En su caso, la diferencia entre obra y trabajo acaso se limitaba al tiempo de producción. Desde que recibía de los editores de Opinión de Clarín –donde trabajaba desde 1979 la nota que debía ilustrar hasta que enviaba su obra, no pasaban más de dos o tres horas. La mayor parte de las semanas, recibía los materiales por adelantado. El desafío tenía además una dificultad agregada: tratándose de una página de Opinión, debía articular con los del autor del texto sus propios puntos de vista, no necesariamente coincidentes, sobre temas casi siempre controvertidos. Podría decirse que esa capacidad es puro oficio. Pero lo otro, lo de hacer aparecer una imagen de solidez estética conceptual, es puro talento.

Esa capacidad y el brillo, hecho de complejidad y sutileza, fueron valorados tempranamente por grandes diarios internacionales. Vivió muchos años en los Estados Unidos (de hecho, tuvo una pareja en ese país). Desde que empezó a publicar sus trabajos en la página de Opinión de The New York Times, su destino quedó asociado a la sección de reflexión y análisis en todos los grandes medios en los que publicaría regularmente, como The Washington Post, Los Angeles Times, The Nation, las revistas Time y Playboy, entre otros. En todos ellos fue un lúcido testigo de la época en que le tocó vivir, aunque siempre desde un ángulo interpretativo, que valoraba el papel de las imágenes como visiones de un futuro –por cierto, pesimista.

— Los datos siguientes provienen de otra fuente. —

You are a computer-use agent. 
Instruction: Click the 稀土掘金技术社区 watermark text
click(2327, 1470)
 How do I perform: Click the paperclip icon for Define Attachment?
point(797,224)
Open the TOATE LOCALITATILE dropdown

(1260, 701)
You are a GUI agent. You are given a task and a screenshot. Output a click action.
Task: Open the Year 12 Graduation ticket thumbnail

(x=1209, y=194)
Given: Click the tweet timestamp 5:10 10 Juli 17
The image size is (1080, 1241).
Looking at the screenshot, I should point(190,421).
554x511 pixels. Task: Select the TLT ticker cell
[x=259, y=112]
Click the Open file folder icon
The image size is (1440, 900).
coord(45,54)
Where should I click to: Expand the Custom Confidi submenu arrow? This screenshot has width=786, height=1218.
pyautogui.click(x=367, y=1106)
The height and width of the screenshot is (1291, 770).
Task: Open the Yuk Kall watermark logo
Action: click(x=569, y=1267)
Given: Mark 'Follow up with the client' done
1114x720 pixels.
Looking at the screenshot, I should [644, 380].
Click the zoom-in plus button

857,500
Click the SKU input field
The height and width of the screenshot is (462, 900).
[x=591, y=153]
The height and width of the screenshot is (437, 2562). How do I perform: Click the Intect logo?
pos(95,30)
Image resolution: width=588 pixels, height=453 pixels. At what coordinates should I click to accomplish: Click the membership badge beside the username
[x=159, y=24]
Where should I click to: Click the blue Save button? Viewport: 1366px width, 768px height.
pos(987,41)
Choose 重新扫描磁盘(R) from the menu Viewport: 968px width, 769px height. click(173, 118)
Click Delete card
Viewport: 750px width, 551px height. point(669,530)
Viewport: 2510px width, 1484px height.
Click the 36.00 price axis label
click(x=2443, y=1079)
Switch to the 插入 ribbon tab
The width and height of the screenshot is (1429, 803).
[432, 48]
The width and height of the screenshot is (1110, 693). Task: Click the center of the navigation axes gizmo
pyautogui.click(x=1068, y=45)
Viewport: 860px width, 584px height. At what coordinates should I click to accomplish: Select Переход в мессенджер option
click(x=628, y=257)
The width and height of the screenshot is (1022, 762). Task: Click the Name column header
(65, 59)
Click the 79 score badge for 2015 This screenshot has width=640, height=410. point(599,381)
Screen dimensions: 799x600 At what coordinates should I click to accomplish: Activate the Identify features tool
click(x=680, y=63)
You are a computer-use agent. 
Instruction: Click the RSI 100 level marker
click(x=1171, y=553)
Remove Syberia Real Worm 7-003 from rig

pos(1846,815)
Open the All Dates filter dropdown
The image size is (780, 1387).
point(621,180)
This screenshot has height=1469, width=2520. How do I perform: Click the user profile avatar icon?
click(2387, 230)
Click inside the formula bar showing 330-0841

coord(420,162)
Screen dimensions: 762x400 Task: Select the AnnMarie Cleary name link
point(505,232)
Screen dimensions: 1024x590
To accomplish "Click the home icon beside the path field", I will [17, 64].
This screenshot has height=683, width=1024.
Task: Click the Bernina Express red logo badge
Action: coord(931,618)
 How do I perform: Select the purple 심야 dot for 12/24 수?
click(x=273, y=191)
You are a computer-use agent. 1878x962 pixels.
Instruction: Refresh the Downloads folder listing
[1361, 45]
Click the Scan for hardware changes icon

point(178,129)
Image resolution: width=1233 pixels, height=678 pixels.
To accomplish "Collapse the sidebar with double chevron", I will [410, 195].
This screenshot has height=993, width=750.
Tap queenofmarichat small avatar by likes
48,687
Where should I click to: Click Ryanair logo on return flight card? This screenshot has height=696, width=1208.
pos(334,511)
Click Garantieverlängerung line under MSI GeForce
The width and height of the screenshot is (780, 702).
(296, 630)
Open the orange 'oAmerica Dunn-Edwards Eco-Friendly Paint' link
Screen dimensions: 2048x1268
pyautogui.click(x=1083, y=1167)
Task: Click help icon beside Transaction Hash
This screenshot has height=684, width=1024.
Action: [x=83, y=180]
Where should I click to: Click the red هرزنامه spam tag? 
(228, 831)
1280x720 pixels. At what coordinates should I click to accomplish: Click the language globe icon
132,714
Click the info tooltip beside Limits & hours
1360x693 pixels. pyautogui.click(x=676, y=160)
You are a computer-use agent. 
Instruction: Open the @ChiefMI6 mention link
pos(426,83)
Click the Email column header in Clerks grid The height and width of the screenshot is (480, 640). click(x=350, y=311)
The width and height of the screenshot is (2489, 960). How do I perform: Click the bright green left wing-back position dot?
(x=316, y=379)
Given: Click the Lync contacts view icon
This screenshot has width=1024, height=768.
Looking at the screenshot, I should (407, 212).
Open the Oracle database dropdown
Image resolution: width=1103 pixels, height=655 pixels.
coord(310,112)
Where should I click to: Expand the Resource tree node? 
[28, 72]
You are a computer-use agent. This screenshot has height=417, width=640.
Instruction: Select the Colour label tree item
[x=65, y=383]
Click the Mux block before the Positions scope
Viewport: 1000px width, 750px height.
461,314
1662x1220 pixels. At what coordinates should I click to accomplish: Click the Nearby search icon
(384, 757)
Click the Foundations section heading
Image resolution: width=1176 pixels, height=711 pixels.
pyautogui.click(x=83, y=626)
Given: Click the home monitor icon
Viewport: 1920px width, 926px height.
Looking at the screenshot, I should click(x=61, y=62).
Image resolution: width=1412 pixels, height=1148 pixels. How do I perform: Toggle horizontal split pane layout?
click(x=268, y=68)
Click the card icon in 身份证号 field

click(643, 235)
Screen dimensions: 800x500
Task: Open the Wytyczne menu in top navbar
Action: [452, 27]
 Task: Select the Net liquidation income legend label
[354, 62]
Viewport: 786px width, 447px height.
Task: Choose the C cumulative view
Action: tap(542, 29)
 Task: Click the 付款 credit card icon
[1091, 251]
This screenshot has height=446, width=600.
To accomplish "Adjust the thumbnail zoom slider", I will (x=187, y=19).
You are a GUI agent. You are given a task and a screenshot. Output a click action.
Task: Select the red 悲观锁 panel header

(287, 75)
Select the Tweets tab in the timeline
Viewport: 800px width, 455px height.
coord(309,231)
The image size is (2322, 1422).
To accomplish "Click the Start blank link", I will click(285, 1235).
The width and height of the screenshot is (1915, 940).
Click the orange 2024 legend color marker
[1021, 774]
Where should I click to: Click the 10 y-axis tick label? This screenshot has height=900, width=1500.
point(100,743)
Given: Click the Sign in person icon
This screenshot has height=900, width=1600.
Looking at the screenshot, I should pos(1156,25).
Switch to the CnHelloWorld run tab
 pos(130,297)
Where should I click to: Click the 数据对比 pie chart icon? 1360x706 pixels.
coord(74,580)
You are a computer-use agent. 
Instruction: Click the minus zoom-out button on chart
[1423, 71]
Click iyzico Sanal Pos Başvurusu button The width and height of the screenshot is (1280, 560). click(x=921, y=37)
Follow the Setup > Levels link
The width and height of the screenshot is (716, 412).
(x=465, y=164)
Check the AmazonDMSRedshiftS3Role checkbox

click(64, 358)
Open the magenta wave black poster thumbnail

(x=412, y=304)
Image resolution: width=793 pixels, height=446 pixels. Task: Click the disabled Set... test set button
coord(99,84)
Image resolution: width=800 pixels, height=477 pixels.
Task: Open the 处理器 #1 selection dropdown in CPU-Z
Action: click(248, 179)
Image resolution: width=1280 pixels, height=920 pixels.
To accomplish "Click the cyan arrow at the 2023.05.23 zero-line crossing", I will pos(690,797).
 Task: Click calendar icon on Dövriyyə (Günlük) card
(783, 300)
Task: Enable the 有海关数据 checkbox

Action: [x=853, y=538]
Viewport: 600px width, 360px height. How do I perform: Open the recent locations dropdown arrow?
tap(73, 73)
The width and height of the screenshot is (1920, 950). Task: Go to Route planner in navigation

Desde hacía años había regresado a Buenos Aires y poco antes de 2000 se había instalado en Pinamar. Desde allí –por correo electrónico– recibía las columnas de opinión y artículos, a los que dotaba de imágenes. El mismo había imaginado y diseñado su propia casa como una obra. Su mayor placer era reunir allí a sus cinco hijos: Nuria, Ivana, Iara -el único varón-, Samanta y Sabrina.

Horacio Cardo básico

Hace casi 40 años que trabajaba en Clarín, donde se inició como diseñador y luego se convirtió en ilustrador de la sección Opinión. Estuvo radicado en los Estados Unidos, donde colaboró con los medios más prestigiosos: The Washington Post, Los Angeles Times, The Wall Street Journal, Chicago Tribune, Time Magazine, Business Week y Playboy. También ilustró posters para películas y para obras de teatro de Broadway, y en 1987 fue postulado al premio Pulitzer. La carrera de Cardo no pudo haber sido más curiosa, y más notable. Había nacido en Temperley el 20 de mayo de 1944.